_Given passage_:
== Segment start ==

A ganglion is a fluid-filled cyst that is usually in approximation to a joint or a tendon sheath. The fluid is very similar to joint fluid and is almost like hair gel. The ganglion usually starts from the joint lining or from a tendon sheath, where a mushroom-like protrusion filled with joint fluid grows larger and larger to form a ganglion that we can see and feel. An occult ganglion is a ganglion that is too small to palpate (feel) but we can pick it up with MRI scans or ultrasound.
The ganglion has a stalk that is firmly rooted in the joint. It is believed that this stalk has a one-way valve that allows fluid from the joint to collect, but cannot let it back into the joint, and hence the ganglion grows.
A ganglion is a fluid filled cyst that is usually in approximation to a joint or a tendon sheath.
The most common ganglions are dorsal or at the back of the wrist. The second most common position is on the palm side of the hand towards the radial (thumb side) side of the wrist. Sometimes the ganglion develops from the flexor tendons: these ganglions are smaller and develop in the palm side at the base of the fingers. They tend to be quite painful, especially when objects are firmly gripped.
Ganglions are friendly growths but sometimes they cause pain and discomfort due to the pressure effect. They might press on nerves or irritate the tendons that run in the vicinity. Furthermore, there is associated synovitis (inflammatory tissue around a joint) in the joint associated with the ganglion. This is thought to be the reason that some ganglions are very painful.
The second most common position is on the palm side towards the radial side of the wrist.
Ganglions are generally harmless, but they can cause a fair amount of discomfort, small or big. The ganglions on the front side (palm side) of the hand can be very uncomfortable with writing or working on a computer.
The aim of the surgery is to remove the ganglion, dissect it free from the surrounding tissue and to remove the stalk that is firmly rooted in the joint. This ensures that the ganglion does not grow back again. The associated synovitis can be removed at the same time. In large and long-standing ganglions the dissection can be rather invasive as the ganglion is adhered with scar tissue to surrounding tissue (nerve, blood vessels and tendons).
The stalk of the ganglion is removed to prevent the ganglion growing back.
The operation usually requires a fair amount of dissection and commonly the dissection goes into the wrist joint. We frequently put on a cast for 10-14 days after the operation to immobilize the wrist. This will allow proper healing of the deep tissue and skin.
There is a 0,5-5% risk that ganglion can re-appear and can develop from another site.

== Segment end ==

_Available data_:
== Segment start ==

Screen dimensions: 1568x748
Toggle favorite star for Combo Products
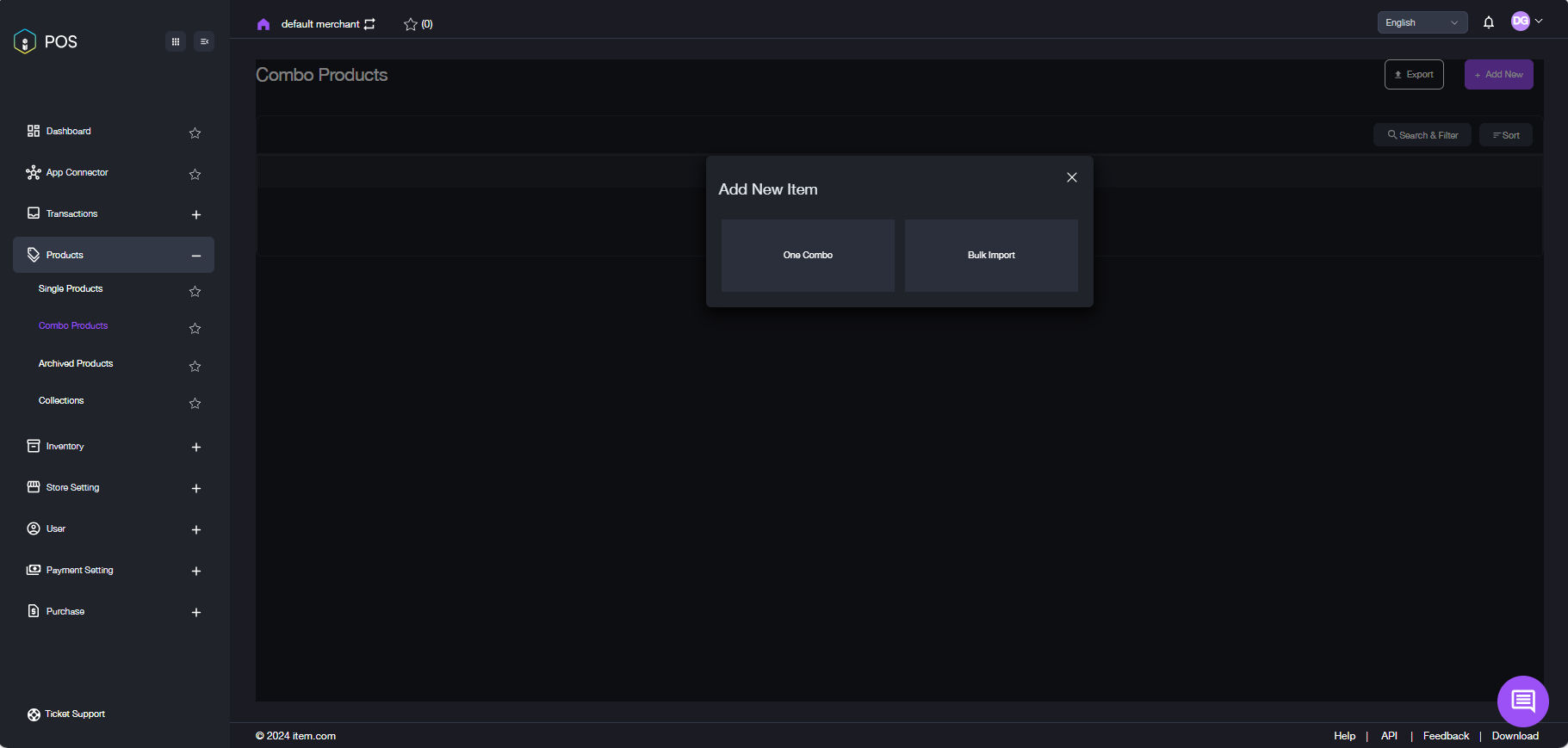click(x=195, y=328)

== Segment end ==
== Segment start ==

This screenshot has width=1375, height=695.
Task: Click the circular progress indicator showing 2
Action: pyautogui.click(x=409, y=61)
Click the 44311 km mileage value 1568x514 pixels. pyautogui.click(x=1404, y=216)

== Segment end ==

_What the exercise asks_: Switch "cast" to "splint" in the passage on ganglions, and write out the part that begins at the words "The operation usually" and stops after "from another site.".

_Exercise solution_:
The operation usually requires a fair amount of dissection and commonly the dissection goes into the wrist joint. We frequently put on a splint for 10-14 days after the operation to immobilize the wrist. This will allow proper healing of the deep tissue and skin.
There is a 0,5-5% risk that ganglion can re-appear and can develop from another site.